SOURCE —
◆ ◆ ◆

The vang was tightened with a winch.
Not much seemed to change. The good boat labored on. The other boats had pulled embarrassingly far ahead.
The Officers discussed how the tide was coming in. Other boats weren’t having much problem swimming against the tide, but perhaps the line we’d chosen was dead center on a powerful underwater current?
The Captain ordered some dicking around with the jib cars. The car was probably too far back, he said. Earlier, he’d announced how he’d personally set the cars based on his study of the winds, and had declared that they should not be touched. Now, he ordered the foredeck scum to move the port car exactly “five finger-widths forward”. This was done first on port tack, and soon after on starboard tack.
The Stay Gold lumbered on, like an exhausted horse being whipped forward to her death. The trailing edge of her jib sheet flapped sloppily. First Friel and then Bivens were sent to the leeward rail to try to tighten the jib sheet leech line. The Captain, continuing to steer wildly, buried the leeward rail into the sea while Bivens struggled with the leech line, soaking his foredeck scum shoes but failing to wash him overboard. With the boat heeled over in a heavy wind, it felt like we should be flying. But the land crawled slowly by.
The Captain continued to comment in frustration on the weather helm he was battling. The other boats were so far off, the crew worried we wouldn’t be able to find the course. The foredeck squished forward in wet shoes to scan the horizon. Boats could be seen far, far off, rounding a tiny green buoy.
Slowly, slowly the Stay Gold fought her way toward the green buoy.
Richkus on the mainsheet asked about barnacles. Had the Captain had the bottom cleaned recently?
The Captain, a cheap man at heart, had not.
Wise remarks were passed back and forth about the way a fouled bottom can collect seaweed, barnacles and other detritus to dramatically slow a boat. The Captain talked vaguely about having someone come clean the bottom.
“Maybe they’ll find a 14-foot remora attached and swimming against us,” Bivens joked.
As he worked the main sheet, Richkus later remembered thinking, “Maybe Stay Gold is just a dud.” Could it be that she just didn’t have any speed or heart left in her? After all, she’s 37 feet of racing boat, but also part family cruiser, with a comfortable cabin and a little bourgeois kitchen below …
As the buoy approached, new crew assignments were handed out. Bivens and Richkus were sent forward for the pole set. Trafton took over the main sheet.

◆ ◆ ◆

SET OF TASKS —
**1.** Decide whether each statement agrees with the sailing account, answering yes or no and quoting the deciding words: (a) The Captain had recently had the boat's bottom cleaned. (b) Trafton took over the main sheet as the buoy approached. (c) The vang was tightened by hand.
**2.** Repeat the sailing account word for word between "Slowly, slowly the" and "heart, had not.", inclusive.
The lines after the sailing account play no part in this.

RECORDED INFORMATION —
◆ ◆ ◆

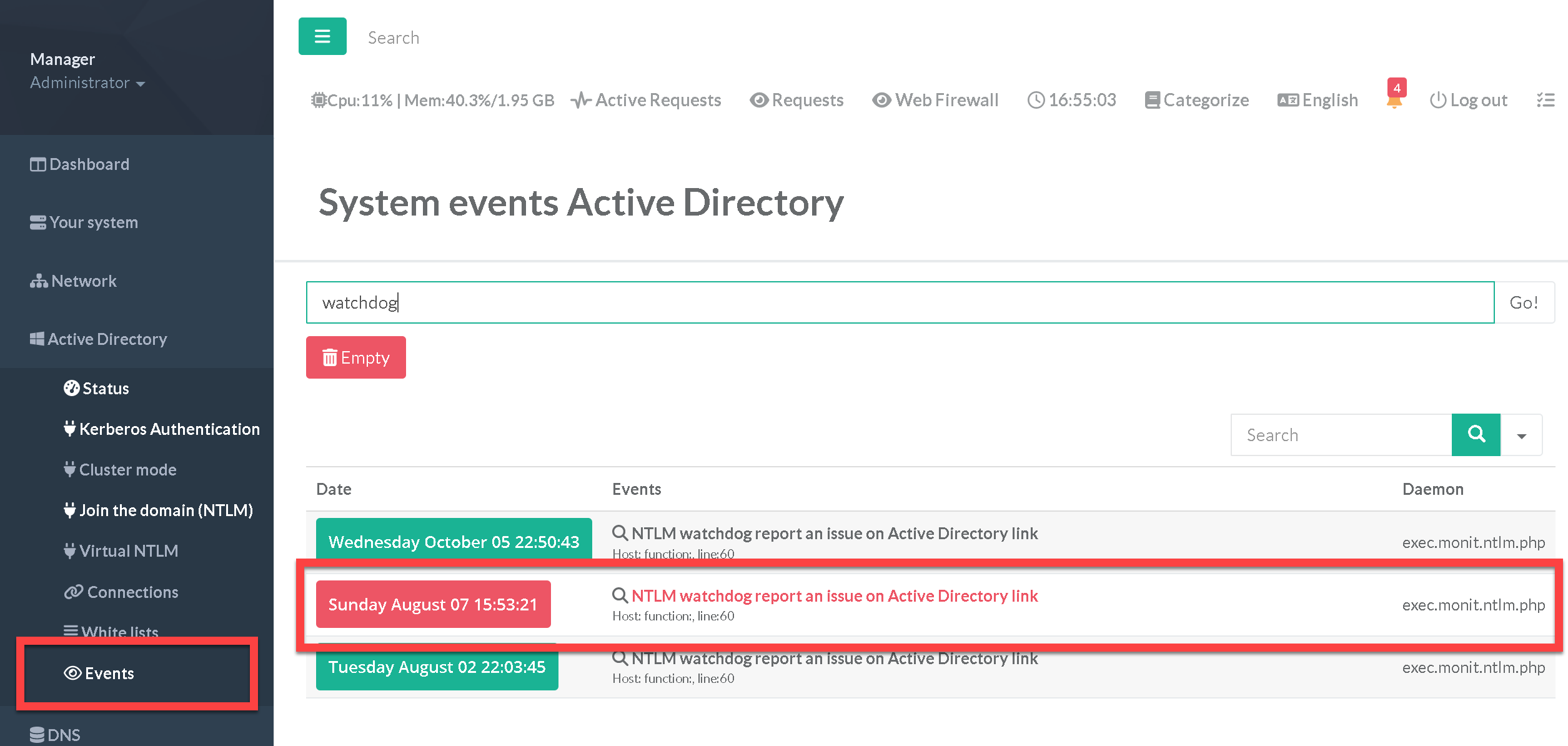Focus the table Search input field
Viewport: 1568px width, 746px height.
[x=1341, y=435]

◆ ◆ ◆

RESPONSES TO THE TASKS —
**1.**
(a) No: "The Captain, a cheap man at heart, had not."
(b) Yes: "Trafton took over the main sheet."
(c) No: "The vang was tightened with a winch."

**2.**
Slowly, slowly the Stay Gold fought her way toward the green buoy.
Richkus on the mainsheet asked about barnacles. Had the Captain had the bottom cleaned recently?
The Captain, a cheap man at heart, had not.